I've had 52mph..on a slicked-up MTB. Had 46mph in the wet..that was interesting...

There is no way I'm taking a pic of that BOnj - as you need to get a life bleedng life or actually BUY a bike !


Find an appropriate 1:4 or steeper and your 'away...


----------



## Crackle (6 Jun 2008)

User said:


> My fastest recorded speed is 53 mph. *However, there was one descent where I was without a computer but I reckon I was doing faster than my current record*.



That doesn't count. The extra weight of your diving gear will make you go faster....and no computer....Tut.


----------



## biking_fox (6 Jun 2008)

Low 40s a few times. Mostly limited by knowing there's a T junction and or dodgy bends. Why do road designers put T junctions at the bottom / middle of hills. It's just annoying.


----------



## Pottsy (6 Jun 2008)

I've done 54.5 mph, and that's true. TdF cyclists regularly hit 60mph in the mountains. 

And I don't care if bonj believes me or not.


----------



## Rhythm Thief (6 Jun 2008)

I hit 50mph once coming down off Middleton Top in Teesdale on a fully loaded tourer. I broke the 40mph limit all the way through the town near the bottom of the hill.


----------



## yenrod (6 Jun 2008)

Pottsy said:


> I've done 54.5 mph, and that's true. TdF cyclists regularly hit 60mph in the mountains.
> 
> And I don't care if bonj believes me or not.



I'd like to see proof of these TdF stories which Ive heard in the past too Potts...

I dont dis-beleive but evidence would be good..just out of interest.


----------



## cupoftea (6 Jun 2008)

I hit 90 kph 55mph on the hill into lyme regis.

Followed by alot of swearing as I tried to stop


----------



## Pottsy (6 Jun 2008)

yenrod said:


> I'd like to see proof of these TdF stories which Ive heard in the past too Potts...
> 
> I dont dis-beleive but evidence would be good..just out of interest.



Fair enough.
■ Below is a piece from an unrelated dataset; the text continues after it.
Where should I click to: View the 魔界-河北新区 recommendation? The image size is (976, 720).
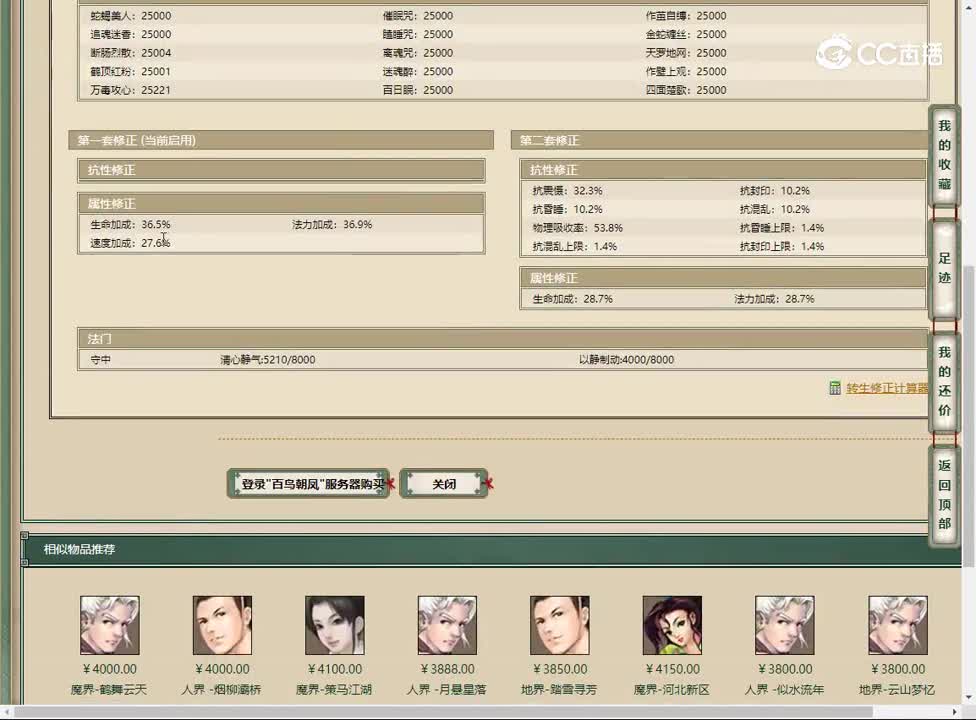click(671, 624)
I have no proof other than hearing on the commentary on TV. The support motorcyclists can clearly see what speed they're doing to keep up and therefore must have an accurate idea of how fast they're going. I'll have a look on google...


----------



## Pottsy (6 Jun 2008)

There's a woman here in the States clocked at 68mph by the local plod...

http://cyclinginfo.co.uk/blog/cycling/speeding-ticket-68mph/

What do you think of that bonj?


----------



## spindrift (6 Jun 2008)

The Tourmalet descent often reaches 40mph. It's loose scree, or was when I was there, one mistake and 

*"Wheeeeeeeeeeeeeeeeeeeeeeee!"*


----------



## walker (6 Jun 2008)

on a flat - 38mph

down hill, around 45mph


----------



## simon_adams_uk (6 Jun 2008)

Top speed was going out of Chamonix on the E25 on a fully loaded tourer - 63mph (101kph).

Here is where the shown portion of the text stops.